• _Provided data_:
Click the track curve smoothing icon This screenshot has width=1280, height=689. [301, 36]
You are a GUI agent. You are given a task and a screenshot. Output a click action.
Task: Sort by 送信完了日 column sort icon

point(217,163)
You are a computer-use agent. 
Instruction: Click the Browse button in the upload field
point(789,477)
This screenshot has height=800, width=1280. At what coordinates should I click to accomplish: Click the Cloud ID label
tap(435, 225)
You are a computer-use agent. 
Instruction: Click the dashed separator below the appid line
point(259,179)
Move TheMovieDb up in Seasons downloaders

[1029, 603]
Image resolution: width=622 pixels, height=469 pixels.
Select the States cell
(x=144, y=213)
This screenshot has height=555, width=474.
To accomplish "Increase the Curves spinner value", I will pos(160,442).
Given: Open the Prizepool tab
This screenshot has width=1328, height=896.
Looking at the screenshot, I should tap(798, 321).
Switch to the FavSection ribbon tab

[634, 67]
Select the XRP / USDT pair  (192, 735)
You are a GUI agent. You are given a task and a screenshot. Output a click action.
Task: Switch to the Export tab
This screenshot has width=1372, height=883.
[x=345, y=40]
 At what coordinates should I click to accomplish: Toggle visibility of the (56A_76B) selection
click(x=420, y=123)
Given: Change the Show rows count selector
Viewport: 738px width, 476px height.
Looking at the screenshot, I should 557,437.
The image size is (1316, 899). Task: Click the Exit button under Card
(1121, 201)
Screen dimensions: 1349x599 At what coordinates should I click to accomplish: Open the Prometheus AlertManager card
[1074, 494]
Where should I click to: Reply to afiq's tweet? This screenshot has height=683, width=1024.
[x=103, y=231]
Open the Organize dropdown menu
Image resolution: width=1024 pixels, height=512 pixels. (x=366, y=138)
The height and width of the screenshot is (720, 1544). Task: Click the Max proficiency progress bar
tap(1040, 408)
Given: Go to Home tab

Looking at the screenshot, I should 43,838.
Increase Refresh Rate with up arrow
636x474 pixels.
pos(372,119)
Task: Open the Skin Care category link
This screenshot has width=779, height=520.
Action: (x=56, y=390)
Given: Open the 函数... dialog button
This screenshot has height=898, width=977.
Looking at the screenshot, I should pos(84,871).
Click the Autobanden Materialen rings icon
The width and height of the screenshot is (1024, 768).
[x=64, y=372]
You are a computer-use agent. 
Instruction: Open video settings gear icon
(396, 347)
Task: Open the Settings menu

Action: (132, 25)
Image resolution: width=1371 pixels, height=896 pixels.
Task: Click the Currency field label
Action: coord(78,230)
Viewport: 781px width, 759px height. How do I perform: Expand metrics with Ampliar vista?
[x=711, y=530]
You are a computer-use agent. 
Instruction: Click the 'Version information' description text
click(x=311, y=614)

• _Problem description_: Everything from the line holding "This screenshot has width=779, height=520." through the final line of the material must be given again exactly, and nothing outside that stretch.

• _Response area_:
This screenshot has width=779, height=520.
Action: (x=56, y=390)
Given: Open the 函数... dialog button
This screenshot has height=898, width=977.
Looking at the screenshot, I should pos(84,871).
Click the Autobanden Materialen rings icon
The width and height of the screenshot is (1024, 768).
[x=64, y=372]
You are a computer-use agent. 
Instruction: Open video settings gear icon
(396, 347)
Task: Open the Settings menu

Action: (132, 25)
Image resolution: width=1371 pixels, height=896 pixels.
Task: Click the Currency field label
Action: coord(78,230)
Viewport: 781px width, 759px height. How do I perform: Expand metrics with Ampliar vista?
[x=711, y=530]
You are a computer-use agent. 
Instruction: Click the 'Version information' description text
click(x=311, y=614)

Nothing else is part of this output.